Depuis de longues semaines, les libanais comme les israéliens sont pris dans un brouillard de guerre électronique. En effet, dans le but de perturber les systèmes de guidage de drones et autres missiles ennemis, l’armée israélienne brouille certaines fréquences du système mondial de localisation (GPS).
Ainsi, dès les premiers jours du conflit, les automobilistes utilisant des applications telles que Google Maps voyaient souvent leur position s’afficher de manière complètement aléatoire, les utilisateurs de Tel Aviv se voyant indiquer Le Caire, tandis que ceux de Haïfa étaient localisés à Beyrouth. Très rapidement, l’armée israélienne a admis qu’elle avait interrompu le GPS « de manière proactive pour divers besoins opérationnels » mettant en garde les usagers contre « des effets divers et temporaires sur les applications de géolocalisation ». Le système GPS fonctionne en recevant des signaux de plusieurs satellites en orbite autour de la Terre qu’il utilise pour calculer une position précise, mais le signal émis s’affaiblit au fur et à mesure qu’il se rapproche du sol ce qui le rend facile à brouiller avec des signaux plus puissants. Ce brouillage affecte également les systèmes de navigation de l’aéroport de Beyrouth.

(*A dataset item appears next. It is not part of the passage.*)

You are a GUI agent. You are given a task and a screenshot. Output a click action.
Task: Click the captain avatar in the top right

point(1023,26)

Dans un communiqué publié par le ministère libanais des affaires étrangères, le Liban va incessamment « déposer une plainte urgente auprès du Conseil de sécurité des Nations unies contre Israël qui perturbe les systèmes de navigation et la sécurité de l’aviation civile dans l’espace aérien de l’aéroport de Beyrouth », dénonçant « la politique délibérée de l’Etat hébreux consistant à brouiller les systèmes de navigation aérienne et terrestre et à perturber délibérément les dispositifs de réception et de transmission des signaux ». Abed al-Kataya, responsable du programme médias de SMEX, une organisation de défense des droits numériques à Beyrouth, a confirmé ces accusations en confiant à L’Orient-le Jour que « l’interférence avec le GPS met en danger le trafic maritime et aérien civil et commercial, provoquant potentiellement des pannes de navigation. » Il a précisé que ce type de brouillage électronique constitue aussi une violation des accords de l’Union internationale des télécommunications dont Israël est signataire, soulignant que cette pratique peut empêcher « la transmission ou la diffusion de signaux de détresse, d’urgence, de sécurité ou d’identification ».

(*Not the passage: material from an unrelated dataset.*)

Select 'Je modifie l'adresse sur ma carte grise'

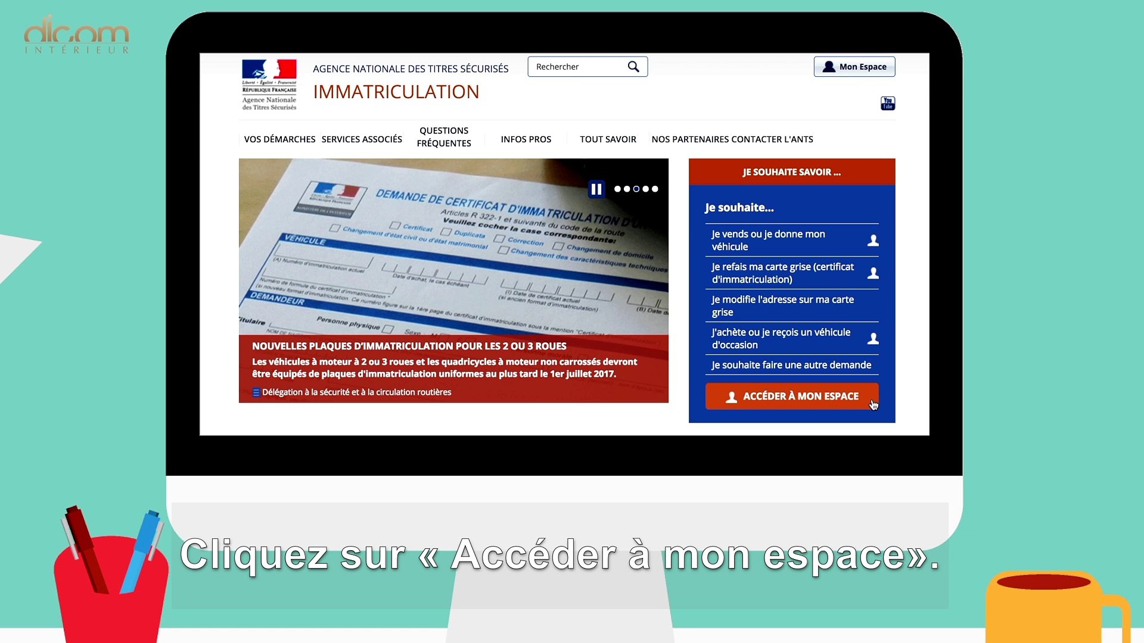(783, 306)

Petit clin d’œil amusant soulevé dans le Times of Israël , « les GPS, brouillés pour la guerre, font faire de drôles de rencontres aux Israéliens et aux Libanais habitués aux applications de rencontres, en particulier Tinder et Bumble. Il semblerait que les utilisateurs reçoivent un nombre grandissant de suggestions de profils correspondants de part et d’autre de la frontière.
Au Liban, de nombreux jeunes beyrouthins ont déclaré au quotidien émirati The National avoir reçu via ces applications des propositions de rencontres avec des Israéliens, un phénomène en nette augmentation depuis le 7 octobre 2023. Selon un article de L’Orient-Le Jour du mois de février, les profils israéliens représentaient déjà 60 à 62 % de ceux qui s’affichaient pour les utilisateurs libanais de l’application Tinder. La situation, pour amusante qu’elle soit à première vue n’est pas sans conséquences graves pour les libanais concernés car la loi leur interdit formellement d’avoir quelque contact que ce soit avec des Israéliens sous peine d’être accusés de collaboration avec l’ennemi et même de haute trahison, les deux pays étant techniquement en état de guerre depuis des décennies, les accords de cesser le feu de 2006 n’étant officiellement qu’une trêve à durée indéterminée.